Now, we love all of the aforementioned “websites”; we read them all religiously. But we couldn’t help but notice that we, the crack young staff of “The Hatemonger’s Quarterly,” didn’t get nominated for jack-bone anything. Not a thing. You can count all our nominations on no fingers.
We’re like Tony Danza on Oscar night; we didn’t even get an invitation to the big party. As the clipboard Nazis would say: Sorry, you’re not on the list. Pretty soon, people will be making comparisons between our humble “weblog” and the vapid, illiterate hokum offered by Mr. Sullywatch. Well, it may not get that bad, but we should always prepare for the worst.
Now, don’t get us wrong, dear reader: We’re not crying over spilled milk. We’re crying over the fact that we are about as popular as a Ford Taurus in Amish country. We’re about as desirable as genital warts. We’re as loveable as Mark Furhman’s and Geraldo’s love-child.

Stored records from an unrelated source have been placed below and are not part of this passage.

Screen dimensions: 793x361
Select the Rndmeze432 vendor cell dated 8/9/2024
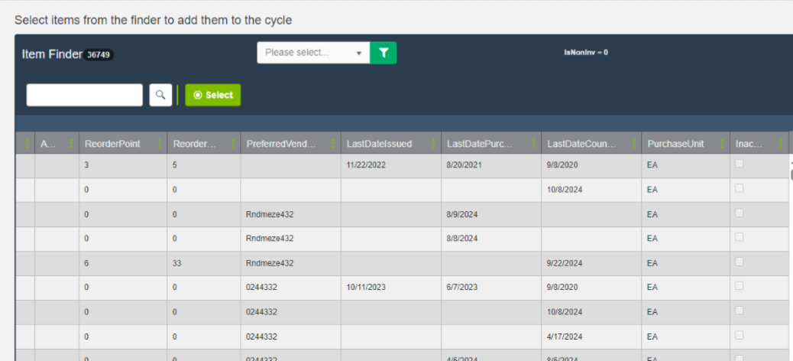tap(270, 215)
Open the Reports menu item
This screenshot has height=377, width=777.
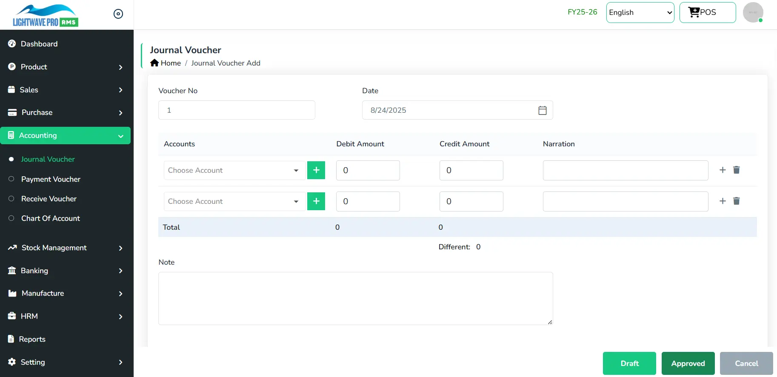coord(32,339)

And what, you may be asking yourself, does the crack young staff intend to do about this? Well, first we intend on voting for our pals. And then we hope that the ultimate triumph of our “weblog” friends will bring us some residual hits. Kind of like Internet shrapnel.
Until then, dear reader, we, the crack young staff of “The Hatemonger’s Quarterly,” intend to whine like a bunch of stuck-up thirteen-year-olds whose parents wouldn’t let them purchase thongs at Abercrombie & Fitch. It’s, like, so, like, unfair.
Whilst we are busy kvetching, dear reader, we humbly exhort you to vote for your favorite “weblogs.” And check out the Llamas, Gordo, and Rusty; they deserve to be a part of your daily routine. We remember them way back when they were insignificant “webloggers”—like we are.